PAGE: Why did you decide to come back to Pakistan?

Farrukh Munif: This is a question often being asked to my generation. Elders expect that any one who goes abroad for studies would never come back. My submission is that our generation is willing to work in Pakistan, even at a lesser salary, provided jobs are given on merit. If my generation is able to work efficiently in an alien country, it is a clear demonstration that we are not inferior to others. Saying this much I would still say that the country needs improvement in education, better job opportunities and consistency in government policies.

PAGE: You have chosen a career in Information Technology. In your opinion what are the prospects for future growth?

Farrukh: I am a Chartered Management Accountant by profession and currently working at Sir Syed University of Engineering and Technology (SSUET) as Resource Manager for Software Technology Innovators. I divide my job responsibilities into three key areas: 1) looking after existing clients and soliciting new business, 2) providing on going support for employees for on the job training and 3) developing methodology for software development. This offers me enormous potential for growth. Being associated with SSUET, which serves some of the world technology leaders, helps me in keeping myself fully aware with the latest developments in the Information Technology.

PAGE: How do you try to overcome the possible hurdles?

Farrukh: My association with SSUET also envisages helping students. SSUET offer a conducive environment for learning and its fees is lower than any public or private university. SSUET not only help graduates in seeking good job opportunities but the University is always in touch with its graduates. SSUET is also supported by some of the leading charitable institutions. With their help SSUET has been able to get computers free of cost which in turn help it in keeping the fees low. SSUET has the largest number of computers, all branded. Working for the world leaders also help in learning about new technologies, which in turn help us serve other clients in a better manner.

PAGE: A large number of SSUET graduates are working for world leaders in technology. What are your suggestions for improving their skills?

Farrukh: You know that the government has assigned highest priority to Information Technology. Various departments are involved but they lack coordination. In my humble opinion all the concerned departments should be put under one grand umbrella. Software developers should be encouraged to open their offices abroad because the overseas clients desire this. Another factor which has been highlighted again and again is the PTCL charges. These charges are prohibitive and a major hurdle in transfer of data between clients and software developers. This issue must be resolved at the earliest. Software developers should also seek to introduce CMM and ISO standards into their development process.

PAGE: Will you please explain the term CMM you have just used?

Farrukh: It is a certification provided by Software Engineering Institute (SEI) of USA and stands for Capability Maturity Model for software development standards. This certification helps software developers in soliciting business from reputed clients. Allow me to explain this by referring to ISO certification. If any company acquires this certification, it is a testimony that they follow a documented process which also ensures quality standards.

PAGE: What are your suggestions in the regard?

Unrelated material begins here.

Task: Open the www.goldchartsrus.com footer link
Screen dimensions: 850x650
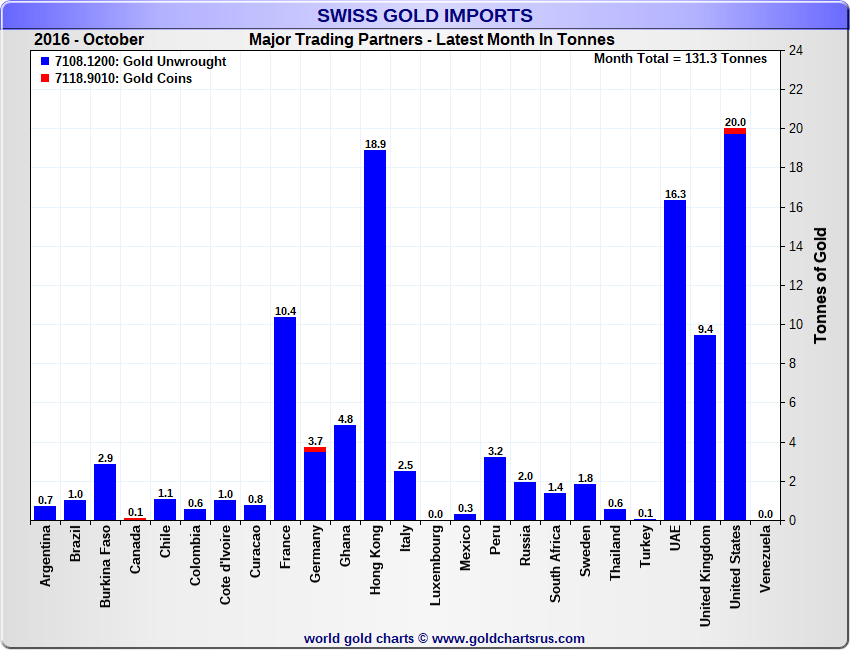Action: click(x=508, y=638)
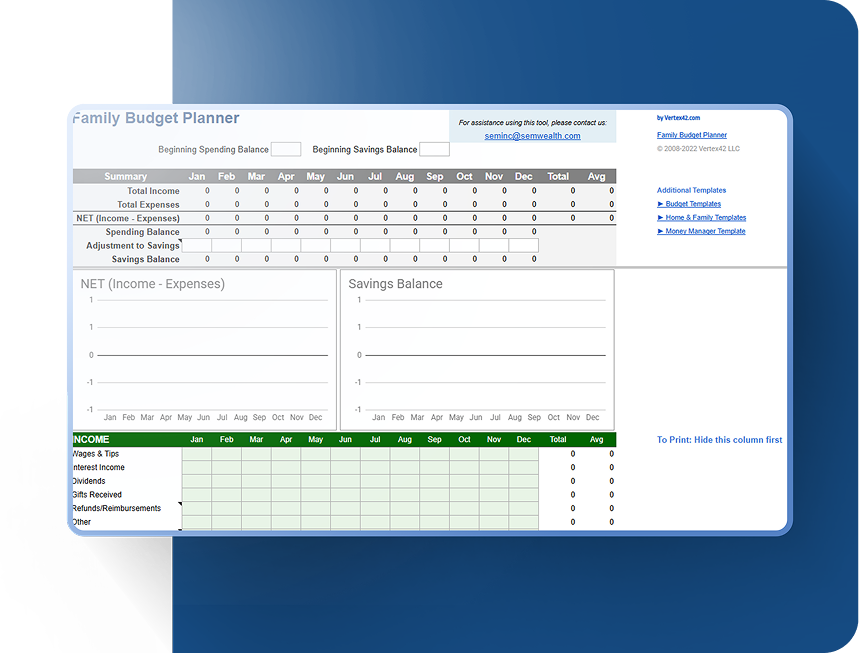
Task: Click the gray Summary header cell
Action: pos(126,177)
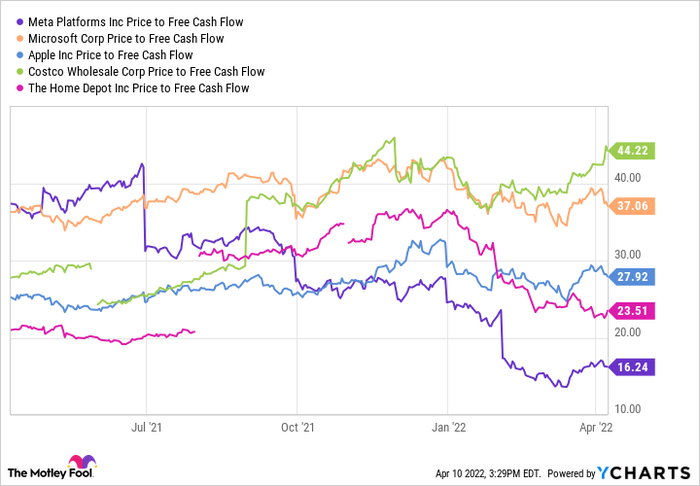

Farrukh: First of all an awareness has to be created about the importance of CMM and then software houses should be encouraged to get this certification. This is a rather expensive proposal and very few local software companies will be able to afford the cost. I suggest that the government should invite people from SEI to let the local developers know all about this certification. Since the fees to acquire certification is very high the government should also provide subsidy to software developers.